El sabor del menengiç es a nuez, ligeramente amargo, naturalmente sin azúcar, y muchos coinciden en que es más cremoso si se prepara con leche. Se encuentra en cafeterías, mercados tradicionales y patios elegantes de la ciudad. Pero, según un reporte de la BBC, los locales lo valoran no solo por su sabor: el menengiç es la bebida que protege la salud durante el invierno desde hace generaciones.
“Para alguien de Gaziantep, la vida sin café menengiç es impensable. Nunca podríamos olvidarlo. Eso es lo que somos” – dijo Zeynel Abidin Tahtaçı, dueño del Menengiç Kafe, a un reportero de la BBC.

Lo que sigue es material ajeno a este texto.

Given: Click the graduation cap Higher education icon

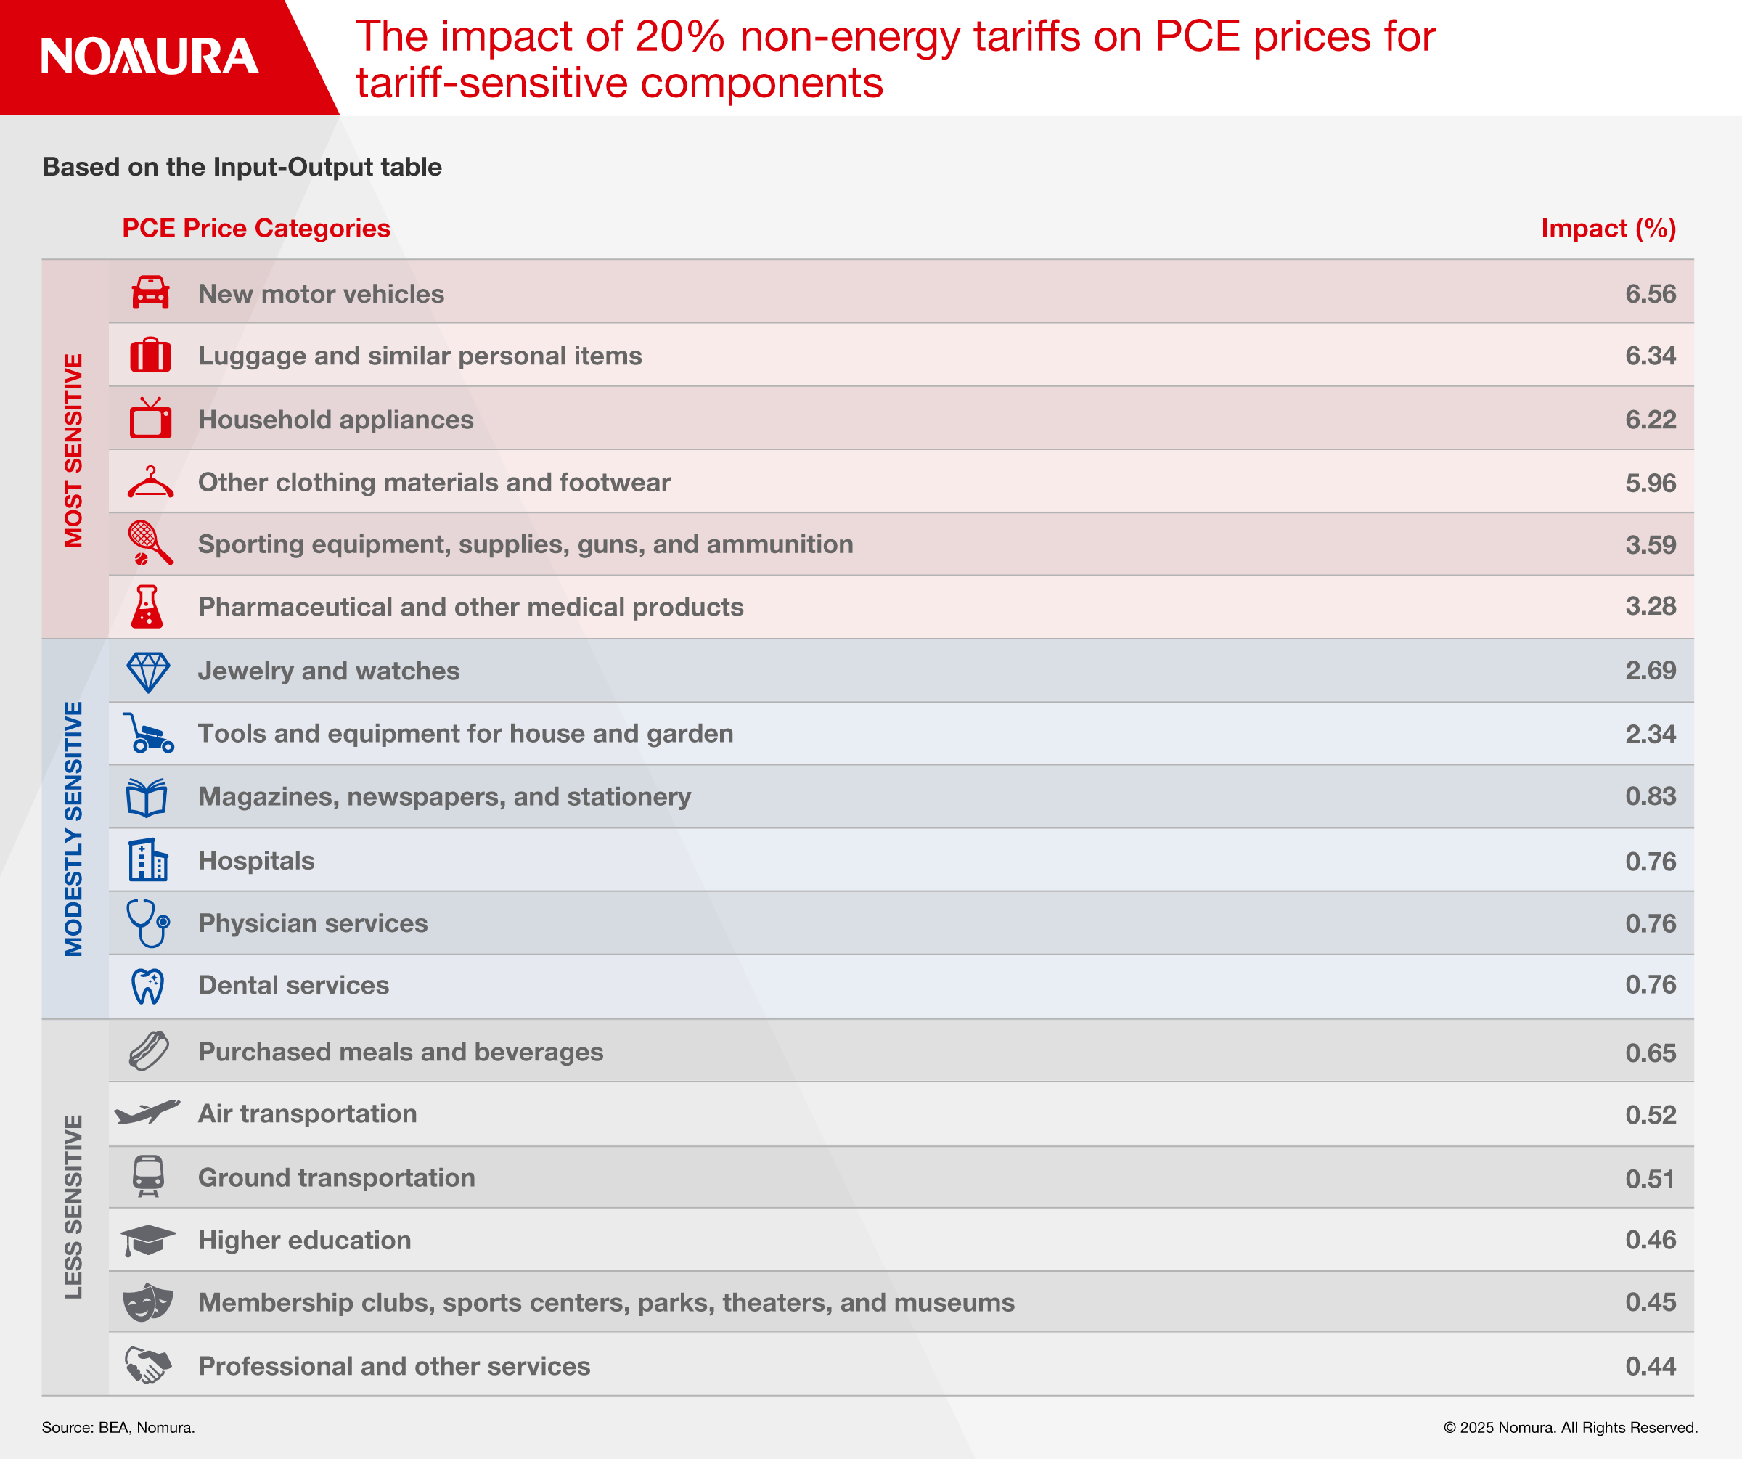Looking at the screenshot, I should coord(148,1240).
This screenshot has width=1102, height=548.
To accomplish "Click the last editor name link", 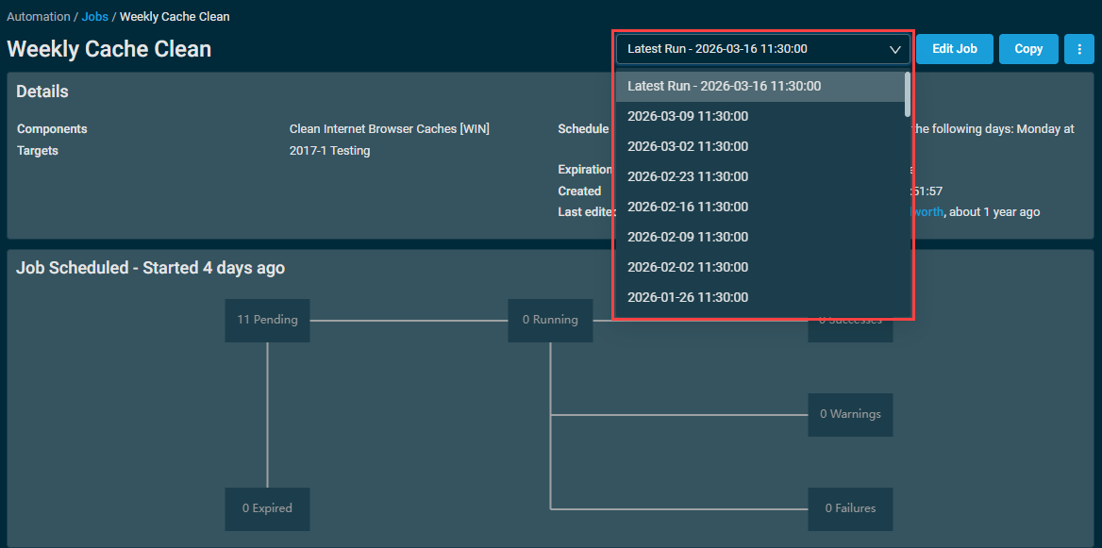I will 927,212.
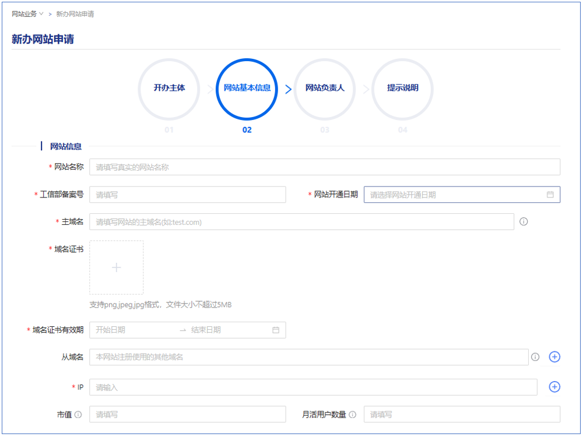Add another 从域名 with the plus button

[x=554, y=357]
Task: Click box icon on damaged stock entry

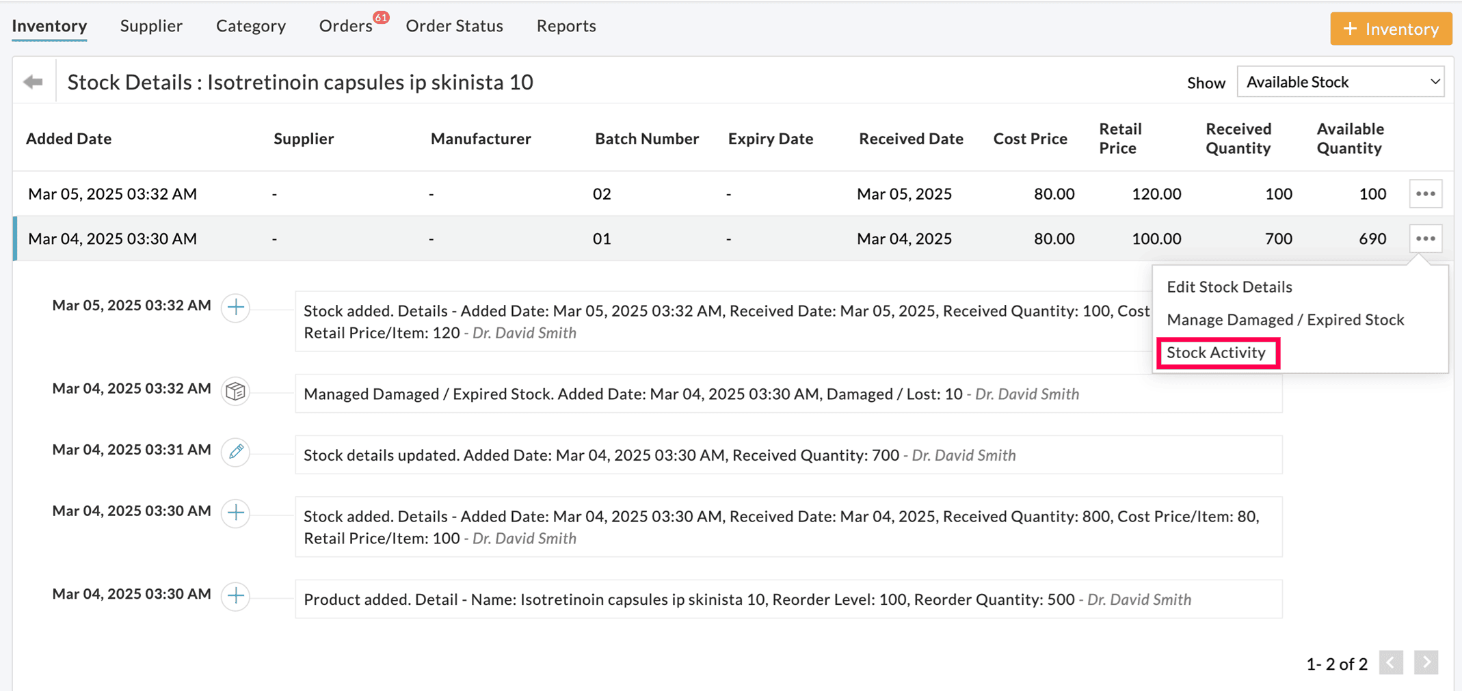Action: (236, 391)
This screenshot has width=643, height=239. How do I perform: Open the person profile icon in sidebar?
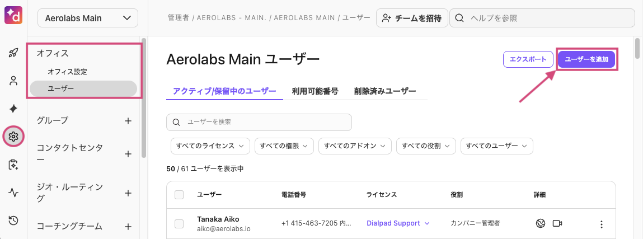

Le atribuyen múltiples beneficios
El fruto del pistacho silvestre se tuesta y se muele finamente para preparar esta bebida de sabor a nuez y ligero amargor. En los mercados y cafeterías de la ciudad, el sonido del molido del menengiç es parte de la banda sonora diaria que acompaña la vibrante vida del bazar.
Para los locales, el menengiç es mucho más que una bebida: tradicionalmente se ofrece para aliviar resfriados, tos o malestares leves. Mustafa Zor, de 86 años y preparando este café desde los años 70, recuerda: “Mi abuela era mi médico. Ella y todas las mujeres mayores del pueblo conocían las recetas del menengiç que les enseñaron sus propias abuelas.”

Raíces ancestrales en cada taza
La historia del café menengiç se remonta a varios siglos atrás. Según leyendas locales, el sultán Mehmet II lo probó en el siglo XVII durante su estancia en Gaziantep. Pero las investigaciones arqueológicas llevan aún más lejos: restos de pistacho silvestre encontrados cerca de Göbekli Tepe, del periodo neolítico, indican que en esta región se recolectaba, consumía y procesaba este fruto hace 12,000 años.

Las técnicas ancestrales de recolección siguen vigentes: los frutos se sacuden directamente sobre una lona extendida en el suelo y luego se muelen hasta convertirlos en polvo, base del café. Cada vez más cafeterías modernas lo ofrecen, desde las tradicionales con estufas de leña hasta las más hipster.
Salud y energía en una taza
Aunque el menengiç se considera principalmente una bebida tradicional, la ciencia moderna empieza a reconocer sus beneficios. El fruto es rico en proteínas y minerales, y gracias a sus propiedades antioxidantes y antiinflamatorias, puede apoyar el sistema inmunológico y la recuperación del cuerpo.
Así que el café menengiç no es solo una bebida sencilla: es parte de la identidad de esta ciudad, que conecta el pasado con el presente, las tradiciones familiares con el estilo de vida moderno. En bazares y cafeterías, es evidente que el menengiç es una experiencia comunitaria: los locales se sientan juntos a charlar mientras disfrutan de su taza.
Un legado histórico en la vida moderna
El café menengiç evoca muchas veces las prácticas culinarias del pasado. Antes, los locales no solo lo usaban como bebida, sino también como especia y base para pasteles y panes. Aunque estas formas de uso están desapareciendo, la bebida sigue viva y se encuentra en casi todas las cafeterías de Gaziantep.
El café menengiç no es solo una bebida, sino una parte del patrimonio cultural de Gaziantep: cada taza lleva consigo un poco de historia, tradición familiar y experiencia comunitaria. Ya sea en el bullicio del bazar o en una cafetería moderna, siempre saboreamos un pedazo del pasado en el presente. ¿Te animarías a probar esta bebida tan especial?